It's a moment more than a decade in the making for a NASA mission called OSIRIS-REx. Its goal was to scoop up a large sample of rocks and dust from a near-Earth asteroid named Bennu and bring it to our planet to study. The spacecraft successfully snagged its prize in 2020 and this weekend will finally pass by Earth and release a capsule containing the sample and send it careening down to Utah.
"This is, of course, the moment we've all been waiting for," said Lori Glaze, director of NASA's Science Mission Directorate's Planetary Science Division.
The sample will help scientists get a snapshot of what materials were present when our solar system first formed. Researchers believe asteroids like Bennu haven't changed much since the birth of our cosmic neighborhood. They plan to study the recovered rocks and use the mission to inform future exploration.
"Asteroids, we believe, could have been the source material not just for building up the rocky parts of our planet, but also for delivering the water that makes up our hydrologic system," Glaze said.
Scientists don't know exactly how much sample is in the container, but suspect it's the most ever collected from an asteroid, weighing roughly 250 grams—or about as much as a hamster. That will give them more rocks to analyze than ever before.

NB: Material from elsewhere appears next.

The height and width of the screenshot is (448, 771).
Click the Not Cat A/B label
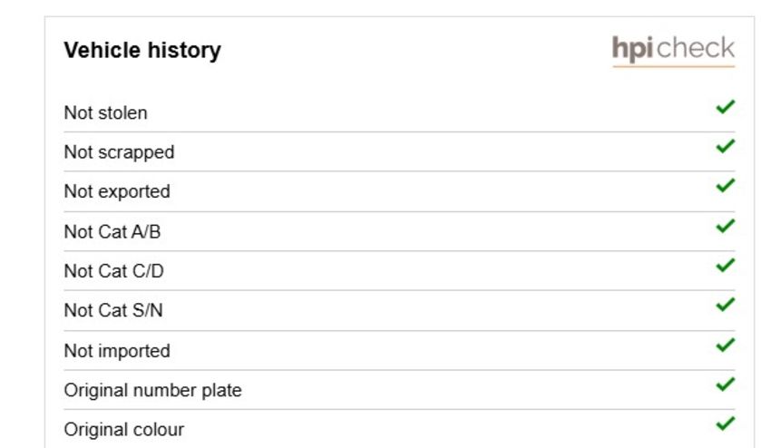(112, 231)
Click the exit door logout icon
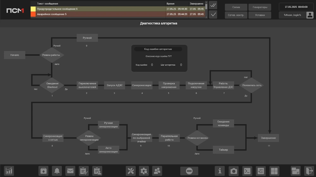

OSIRIS-REx grabbed more rocks and materials than expected—so much, that it jammed the spacecraft's sample collector open and some of it went spewing out into space. NASA opted not to measure the sample and instead quickly stowed the rocks to keep them safe.
The spacecraft left Bennu with the sample in 2021, and has been en route to Earth ever since. On Sunday morning, OSIRIS-REx will come within 63,000 miles of Earth, which is when the last leg of the journey begins—and not one entirely without risks.
First, the probe will release the sample container—roughly the size of a tire—into space. If the container doesn't jettison as planned and gets stuck inside the OSIRIS-REx spacecraft, the team will have to wait until September 2025 to try again. The spacecraft will have to loop around the sun again before it can come close to Earth.
If that goes well, from there it will make its way down to the planet, taking roughly four hours to reach Earth's atmosphere. During that time, there's no way to control the capsule. "Once we release it, it's really just a ballistic object," Sandy Freund, OSIRIS-REx program manager at Lockheed Martin, said.
The container will come into the atmosphere at about 27,000 miles per hour and heat up to around 5,000 degrees Fahrenheit. It has a heat shield, a critical piece of hardware meant to prevent the sample from burning up—which would end the mission.
"That's really kind of your worst case scenario," Freund said. "Your samples are gone completely."
As it descends, the capsule will release a drogue parachute to keep it steady, followed by another parachute to slow it down. If all goes to plan, the capsule will gently touch down in Utah at 10 to 11 miles per hour. In the unlikely scenario that the parachutes don't work and the capsule doesn't slow down enough, the samples could still make it to the ground.
"We are prepared for the hard landing scenario," Freund said. "It's not ideal, but the samples are on the ground, right? They're not as pristine as the team would like, but they're still here."
From there, a helicopter will tow it via cable to a clean room, where a nitrogen purge will rid it of possible contaminants. Then it will head to NASA's Johnson Space Center in Houston, where the sample will be revealed to the public in October.
Despite potential snags, Freund says she and her team are confident in the mission. They've done multiple rehearsals to prepare for the fall leading up to Sunday. During the fall, numerous aircraft will be tracking the container, as well as radar in the area. The team also has improved on technology used in past sample return missions.
"We've drawn a lot from heritage and have been super fortunate to be able to do that," Freund said.
OSIRIS-REx could also help inform future missions to asteroids—perhaps even ones to mine these rocks for resources.
"In the future, people have talked about perhaps being able to use asteroids as resources that we could take advantage of," Glaze said. "The operations of OSIRIS-REx around the vicinity of Bennu I think were really informative for how would you actually do something like that."